Morello recommends talking to a health care provider to discuss the risks and benefits of beta blockers, especially if prescribed for heart attack prevention.
When taken orally, powerful anti-inflammatory agents such as prednisone, methylprednisolone and hydrocortisone can cause insulin resistance, elevated blood glucose levels and ultimately more fat storage. Chronic oral use often leads to weight gain, Morello said. Nasal sprays are more weight-neutral due to their lower systemic absorption.
Injectable or inhaled insulin for type 1 and type 2 diabetes is usually effective at stabilizing blood sugar levels to normal concentrations. If hypoglycemia (high blood sugar) occurs frequently, however, compensatory overeating may lead to increased body fat, according to Morello.
In addition, insulin is an anabolic hormone. It promotes storage of glucose, fat and protein. The way to counter its anabolic effect, according to experts, is to be extra vigilant about eating healthy and being physically active.
Some oral medications for type 2 diabetes, including those in the class of sulfonylureas, such as glipizide, and others, such as pioglitazone (Actos), stimulate the pancreas to secrete insulin and may also encourage weight gain.
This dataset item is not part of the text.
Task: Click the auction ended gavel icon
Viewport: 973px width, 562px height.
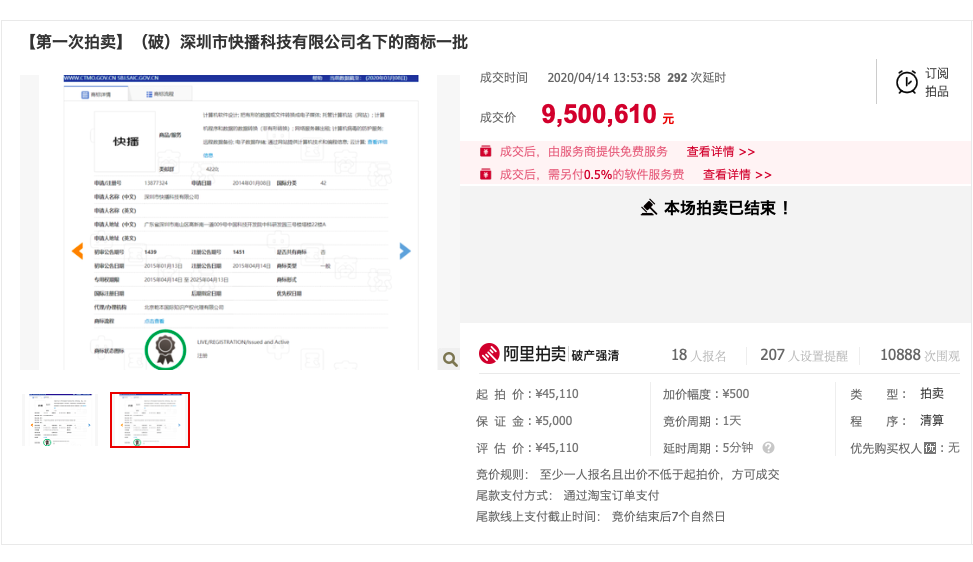Action: (649, 208)
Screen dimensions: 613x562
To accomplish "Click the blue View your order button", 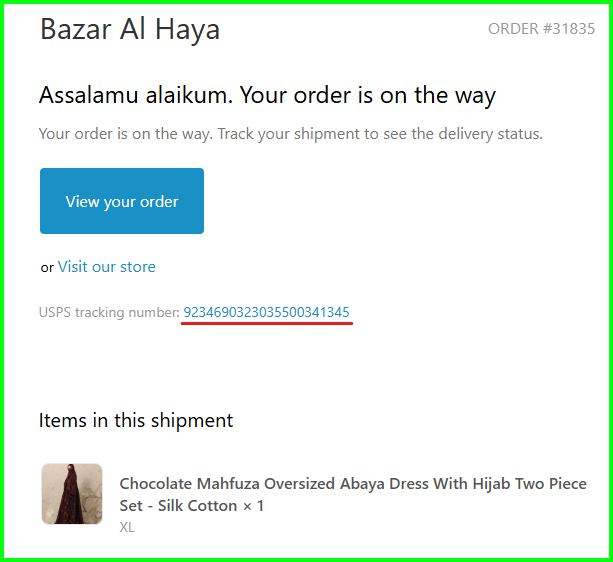I will point(122,201).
DPP-4 inhibitors, such as sitagliptin (Januvia) are weight-neutral alternatives for type 2 diabetes. Some classes of drugs, such as GLP-1 analogs like exenatide (Byetta) and metformin (Glucophage) and SGLT-2 inhibitors, like canagliflozin (Invokana), actually facilitate weight loss – a major benefit for patient with diabetes.
“Researchers are creating newer drugs that result in no weight gain or even better yet, weight loss,” Morello said. “I’ve seen patients lose up to 10 to 15 percent of their body weight using the GLP-1 analogs and their diabetes significantly improves.”
Antipsychotics and Other Psychotropic Drugs
Second-generation antipsychotic drugs, such as olanzapine (Zyprexa) and Clozapine (clozaril), can induce a triad of symptoms – dramatic weight gain, diabetes and elevated blood cholesterol levels – that are associated with metabolic syndrome.
“I have personally seen patients gain 50 or 60 pounds within a year of starting an antipsychotic,” Lee said.
Aripiprazole (Abilify) and ziprasidone (Geodon) are much less likely to affect body weight, blood sugar regulation and cholesterol levels, she said, and may be used in patients with, or at-risk of, metabolic syndrome.
Why antipsychotics cause weight gain is uncertain but people who use antipsychotics have been shown to have higher levels of an enzyme in the brain called AMP-kinase that can block the H1 histamine receptor and, like antihistamines, boost appetite. Many antipsychotic drugs also interfere with blood sugar control, leading to insulin resistance and type 2 diabetes. Blockage of the serotonin receptor 5HT2C also seems to play a role in promoting excess weight gain.
The American Diabetes Association and American Psychiatric Association recommend that all people taking antipsychotics be regularly monitored for metabolic syndrome.
“Studies have shown that only10 to 20 percent of patients receiving antipsychotics are actually being monitored closely for metabolic syndrome,” Lee said.